This month, UK based Arc Publication will be publishing Drápa, Icelandic author and poet Gerður Kristný’s second book to appear in English. The book is a novel-in-verse that takes the form of a “drápa”—a verse form often found in Viking Age skaldic poetry. Although the form was originally used for laudatory poems that honoured kings, lords and gods, and told of their exploits and might, Gerður uses the form to retell the tragic story of a young woman who is lost and finally murdered in downtown Reykjavík. Fittingly, perhaps, as the book’s title offers up Gerður’s usual aptitude for wordplay with a second meaning derived from the Icelandic word “dráp” (“killing,” in English).
True-crime poetry
“The lives of people who find themselves on the outskirts of society have fascinated me for a long time,” the author says. “I was a reporter for ten years and would often take trips out to Litla-Hraun (Iceland’s largest prison) to interview the prisoners.”
“One time, a prisoner who had just been released from isolation confessed to a murder during one of my interviews,” she continues. “The police couldn’t get a confession out of him, and then had to read about it in the magazine. As a journalist, I also often had to read court documents and became enthralled with the grandiose language they use. It inspired me during the writing of Drápa—along with various other sources, such as PJ Harvey lyrics, ‘Kill Bill,’ ‘Hansel and Gretel’ and so on.”
In fact, the story told in Drápa is based on real events that Gerður came across in her work as a journalist writing about crime. “There was a young woman who was murdered by her husband in their attic apartment in downtown Reykjavík,” Gerður explains. “I interviewed him after he’d completed his sentence. At the time, he was still living in the same attic apartment. Eventually, he too was murdered there, many years later. I couldn’t get this sorry story out of my head, so I wrote ‘Drápa.’ There’s a great tradition for elegies in Icelandic poetry, and this is my elegy for the murdered woman.”
The plasticity of the poetic form
Despite being set in different worlds and thousands of years apart, Drápa has much in common with ‘Bloodhoof,’ Gerður’s previous publication with Arc Publishing. There she gave a voice to the giantess Gerður Gymisdóttir—the author’s namesake who is abducted and sold to the Asgardian god Freyr and whose story is told in the Poetic Edda.
“For a while, I was inspired by Margaret Atwood’s ‘The Penelopiad’ and thought that Gerður’s story was best suited for a novella,” Gerður admits. “But when I tried my hand at retelling the old legend in narrative verse I soon discovered that the poetic form can contain anything.”
The stories of lost and abandoned women
The two books are united by their sparse yet traditional poetic form and share a translator in Rory McTurk, but the subject of women being disregarded by society and abused by those closest to them is a major theme for both books.
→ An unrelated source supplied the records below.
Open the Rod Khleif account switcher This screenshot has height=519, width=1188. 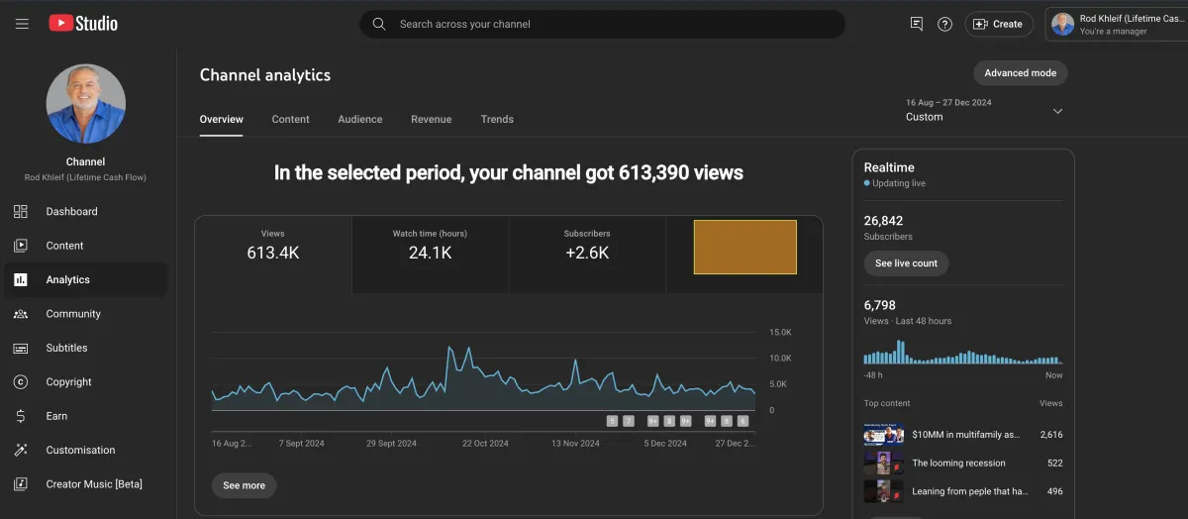pos(1115,25)
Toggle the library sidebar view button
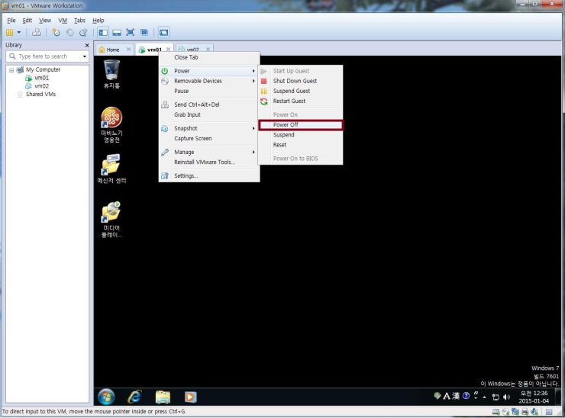The height and width of the screenshot is (418, 565). pyautogui.click(x=103, y=32)

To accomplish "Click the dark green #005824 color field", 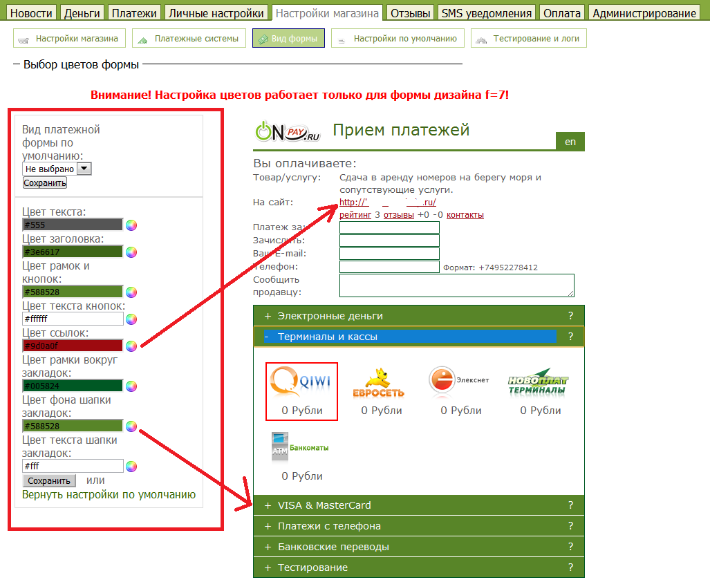I will [73, 386].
“Gerður Gymisdóttir’s story is a clear case of human trafficking,” Gerður explains. “In Drápa, I combine my work as a journalist with my work as a poet to write about people who rarely get their stories told. The lives of these women are by no means unique. People are sold into slavery and sent from one country to another all over the world, and we hear new stories of women being murdered every day.”
Evil knows and sees evil
When it came to finding a narrator—someone able to gaze into the darkest corners of the city and give an unflinching yet tender account of events—Gerður discovered that even her long stint interviewing victims and violent perpetrators was not enough for the role.
“I have never been able to find a proper explanation for what feeds the evil in this world,” she ruminates. “You can’t just put it down to poor treatment and lack of social services—not when you consider the amount of people who have suffered great hardships but then go on to lead relatively good and decent lives. So, I decided to recruit the devil as my narrator. He spreads his wings and wanders through Reykjavík, telling the murdered woman’s story.”
Old gods and new
The devil is not the only deity in the book. God also puts in an appearance, although he offers mere indifference and is marked by a blemish familiar to those who know a little of the old Asgardian gods.
“The idea of God being a one-eyed deity came to me during a poetry festival in Nicaragua,” says Gerður. “I was sitting in a plaza listening to one poet after another read their poetry in various languages, and I happened to glance up at the sky and saw that it was a full moon. I thought of Odin, the one-eyed god of the Vikings, and decided to impose his blindness on the Christian God. It helped me explain why we humans get away with inflicting so much misery around us here on earth. God just can’t see us properly.”